Empresário inglês faz oferta atrasada astronômica pelo Chelsea, diz jornal

SÃO PAULO, SP (UOL/FOLHAPRESS) - Duas semanas após terminar o prazo para apresentação de ofertas pelo Chelsea, um nova proposta tardia pode mudar todo o cenário. O empresário britânico Sir Jim Ratcliffe, dono da empresa química Ineos, fez uma oferta de mais de R$ 25 bilhões para adquirir o clube londrino, segundo o jornal The Times.

O bilionário esteve em contato na quinta (28) com Bruce Buck, presidente do Chelsea, e decidiu fazer a proposta nesta sexta ao Raine Group, que conduz o processo da venda. "Apresentamos uma oferta esta manhã", disse Ratcliffe ao jornal. "Somos os únicos candidatos britânicos. Nossos motivos são simplesmente tentar criar um clube muito bom em Londres", acrescentou.

Na disputa pelos Blues, estão no páreo outros três consórcios, de acordo com a imprensa britânica. Um deles é liderado por Sir Martin Broughton, ex-presidente do Liverpool, e outro por Todd Boehly, co-proprietário da equipe de beisebol Los Angeles Dodgers. O terceiro interessado é um grupo que inclui Stephen Pagliuca, dono do Boston Celtics.
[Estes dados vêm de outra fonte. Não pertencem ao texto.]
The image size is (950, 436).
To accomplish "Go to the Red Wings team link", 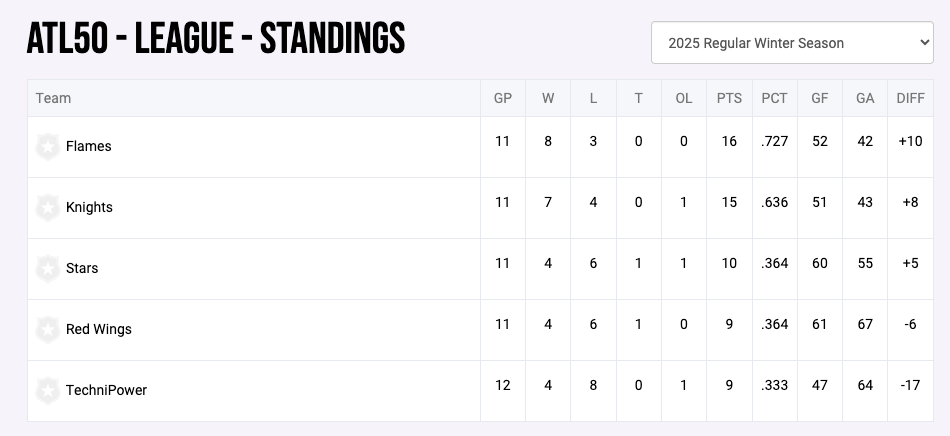I will click(99, 329).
Ratcliffe possui um ingresso de temporada do Chelsea, mas é apontado pela imprensa britânica como torcedor do Manchester United. Ele tem um patrimônio estimado em R$ 63 bilhões, é sócio da Mercedes na F1 e sua empresa é a dona do Nice, da França.

O empresário da indústria química ainda completou que não possui interesses lucrativos porque "ganha dinheiro de outras maneiras". A oferta incluiria um investimento de R$ 11 bilhões ao longo de dez anos para desenvolver o estádio Stamford Bridge e o clube em si.

O Chelsea foi colocado à venda no início de março após o oligarca Roman Abramovich ser sancionado pelo governo britânico por conta da invasão da Rússia à Ucrânia. Na época, o jornal Daily Mail noticiou que ele pedia cerca de R$ 20,6 bilhões pelo clube.

O processo vem se arrastando desde então e teve a etapa de apresentação de propostas encerrada no meio deste mês. A oferta do norte-americano Boehly, que tem uma fortuna avaliada em R$ 31,5 bilhões, vinha aparecendo como favorita. Seu compatriota Pagliuca, outro interessado no Chelsea, também tem participação no time italiano Atalanta.

A declaração de Ratcliffe de que seu consórcio é "o único britânico" pode ser interpretada como uma indireta a Martin Broughton. Embora seja inglês, o ex-presidente do Liverpool "apenas" lidera a proposta que está sendo financiada em sua maior parte pelos proprietários norte-americanos no Philadelphia 76ers.

Na semana passada, os astros Lewis Hamilton e Serena Williams se juntaram a Broughton na proposta pelo Chelsea.